The guidelines give a green light to pesticides [1] that cause staggering losses of insects, spiders, beetles, butterflies and other arthropod bugs. They are only now being updated, with a revision timetable due to be published in January.

Known as “the little things that run the world”, arthropods have diverse ecological roles and are essential to the food supply of almost all land animals and humans. Scientists say agricultural intensification is the single main reason for a “severe decline” of insects and that pesticides are a major cause.

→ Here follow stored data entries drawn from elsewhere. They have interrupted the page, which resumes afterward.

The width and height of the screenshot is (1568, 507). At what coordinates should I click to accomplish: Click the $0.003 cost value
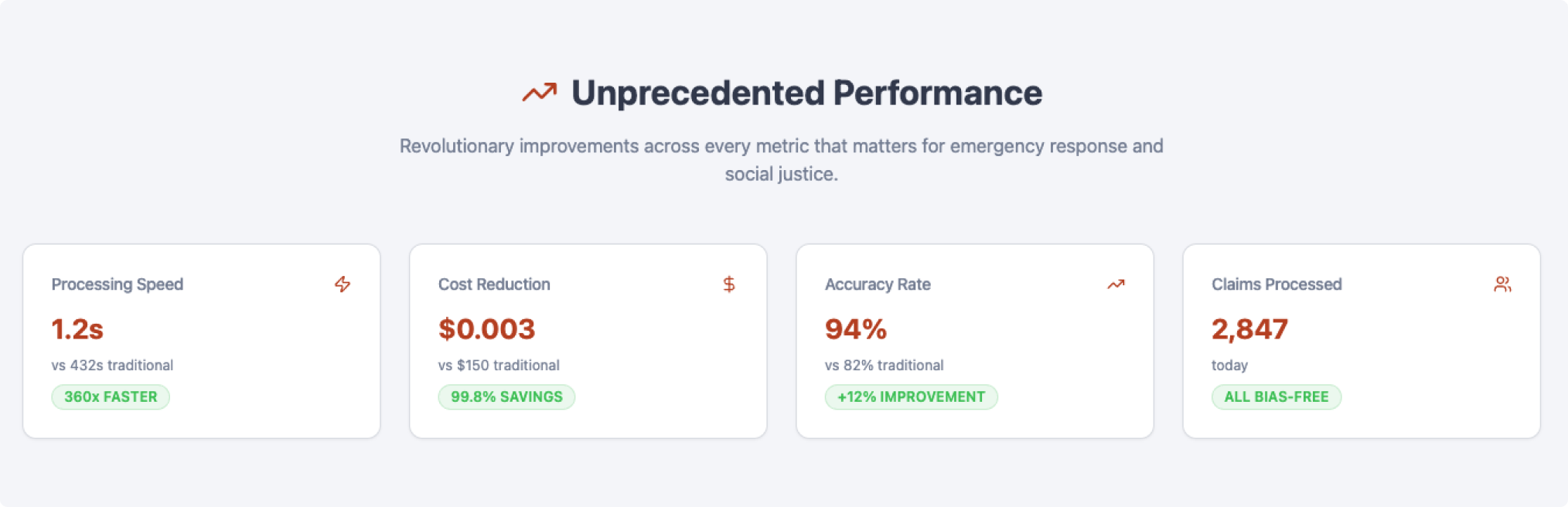(486, 329)
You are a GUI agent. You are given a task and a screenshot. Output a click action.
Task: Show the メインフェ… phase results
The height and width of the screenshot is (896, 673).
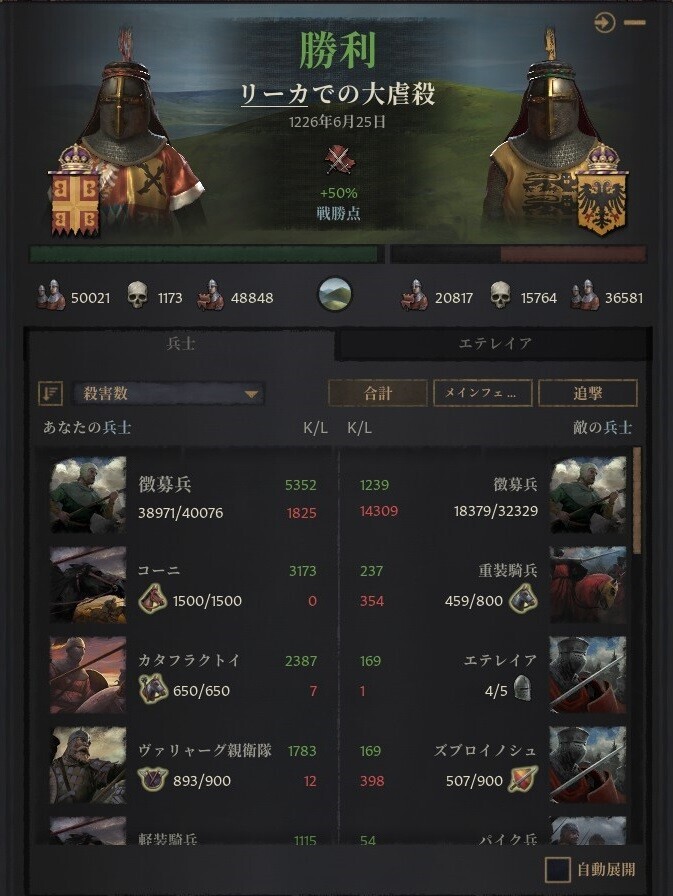click(x=483, y=393)
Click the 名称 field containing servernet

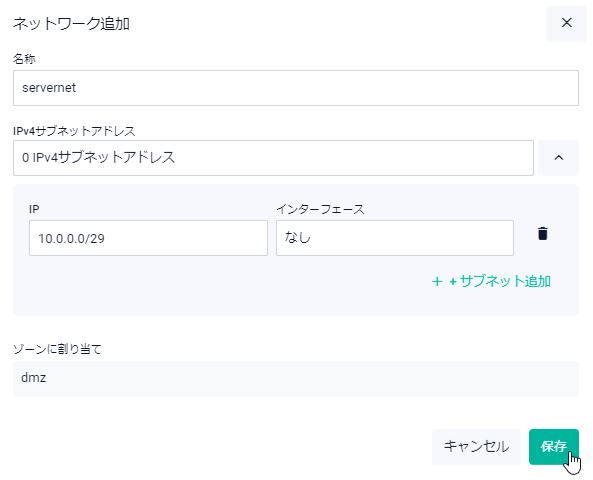296,88
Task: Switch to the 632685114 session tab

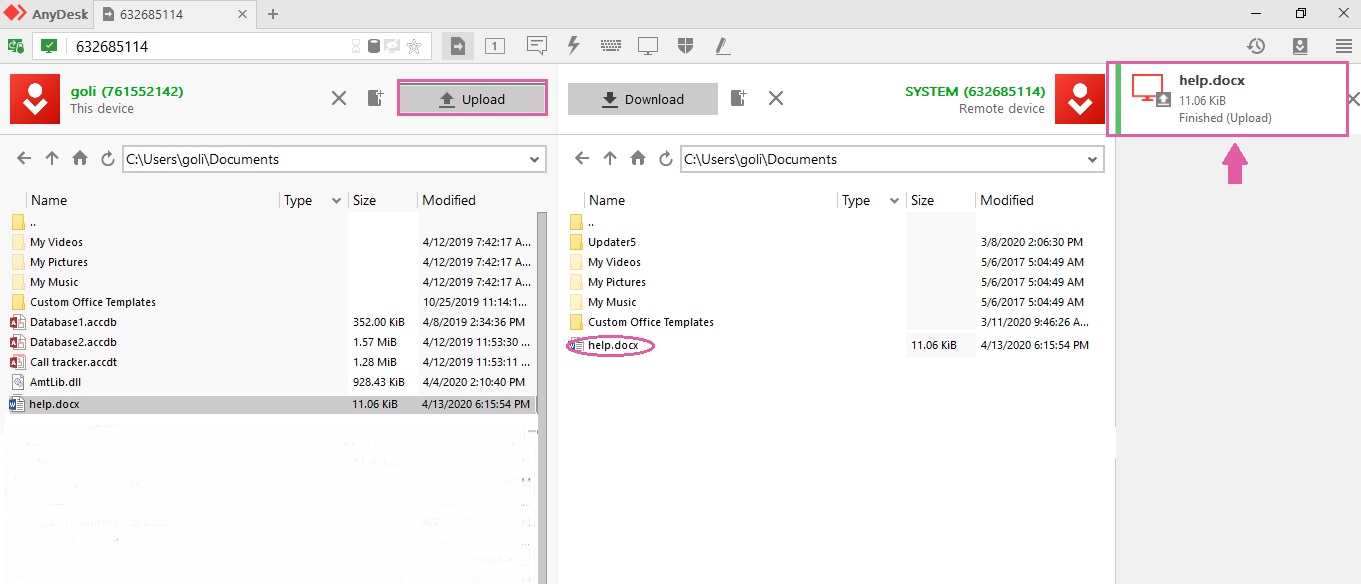Action: click(x=175, y=14)
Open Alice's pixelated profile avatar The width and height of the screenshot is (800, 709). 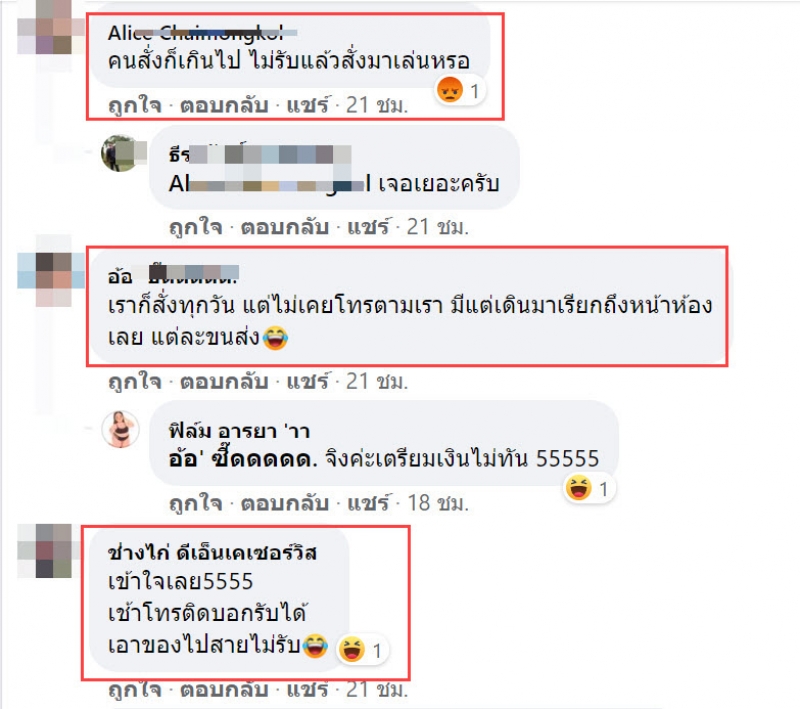[51, 28]
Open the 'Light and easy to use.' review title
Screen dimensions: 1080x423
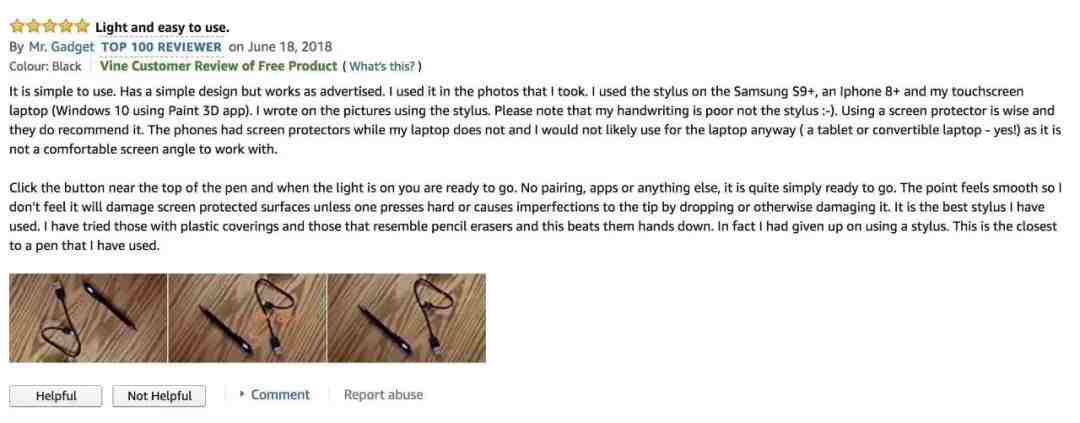pos(162,28)
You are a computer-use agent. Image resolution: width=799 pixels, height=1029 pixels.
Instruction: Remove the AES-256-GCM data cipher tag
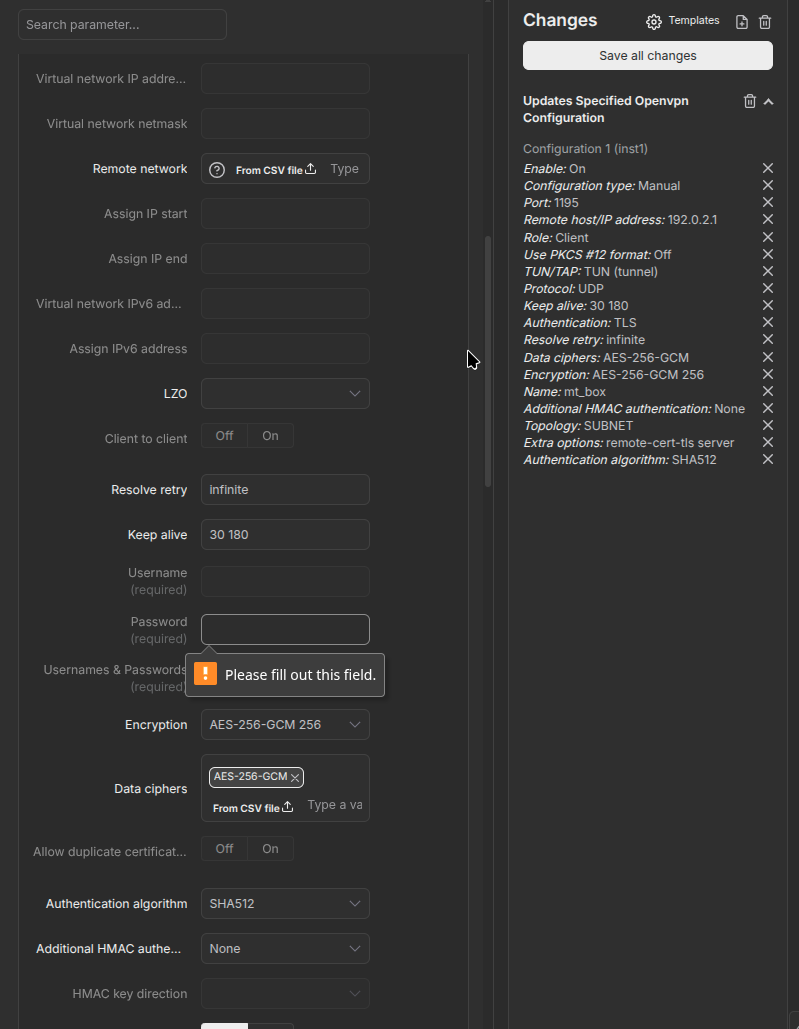[x=295, y=778]
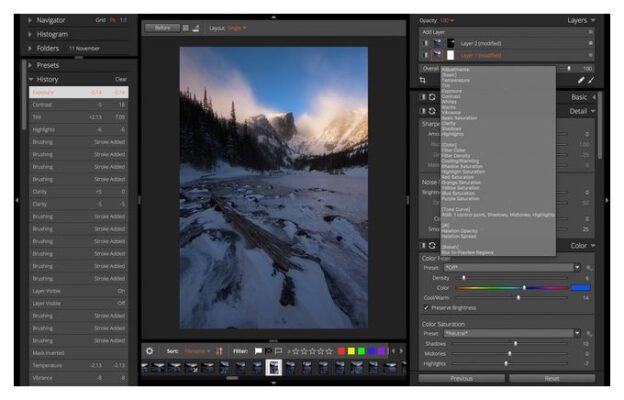The image size is (624, 400).
Task: Click the reset icon for the Detail section
Action: tap(432, 111)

The new guidelines are set to clash even further with the law. Internal documents obtained by PAN Europe against the wishes of the EU food safety body EFSA show that the agency hired chemical industry consultants [2] to draft new pesticide risk assessment methods that clearly favour intensive agriculture. The work was closely monitored by EFSA and will formally wrap up in the coming weeks. If adopted, the new methods will not reduce arthropod protections, since the guidelines already provide none. The real purpose is to copy the new methods to guidelines for other plant and animal categories as they are revised in the coming years, PAN Europe believes, with amphibian guidelines next in line. This could seal the fate of legions of species and shake wider ecosystems to their core.

EFSA consultants want to:

  • Elevate the status of agricultural production to an “ecosystem service”, stripping protections from all arthropods on farmland and reducing the need to change intensive farming practices to suit biodiversity.
  • All plant-eating bugs will be considered an ecosystem “disservice” and excluded from protection, even though grasshoppers and other such species are the foundation of vast food webs;
  • Use degraded farmland with collapsed ecosystems as the benchmark for healthy ecological conditions, dramatically moving the goalposts and flatly contradicting EU law;
  • Ignore a legal requirement to consider pesticides in combination, which in the real world can make the impacts on bugs hundreds or thousands of times more severe;
  • Switch tests on real bug populations, which check whether they recover from a pesticide, to cheaper computer models that are highly unrealistic and hard for outside experts to scrutinise;
  • Ignore a legal requirement to check for long-term impacts of pesticides by limiting the duration of pesticide exposure tests to 48 hours;

EFSA is supposed to provide scientific and independent advice and claims to deliver “rigorous and reliable risk assessments” through “experts, free of conflicts of interests”. In reality, it has a long history of controversy and conflicts of interest. Its new methods will significantly erode Europe’s main pesticide regulation, PAN Europe warned. The European Parliament and member governments will have various opportunities to intervene.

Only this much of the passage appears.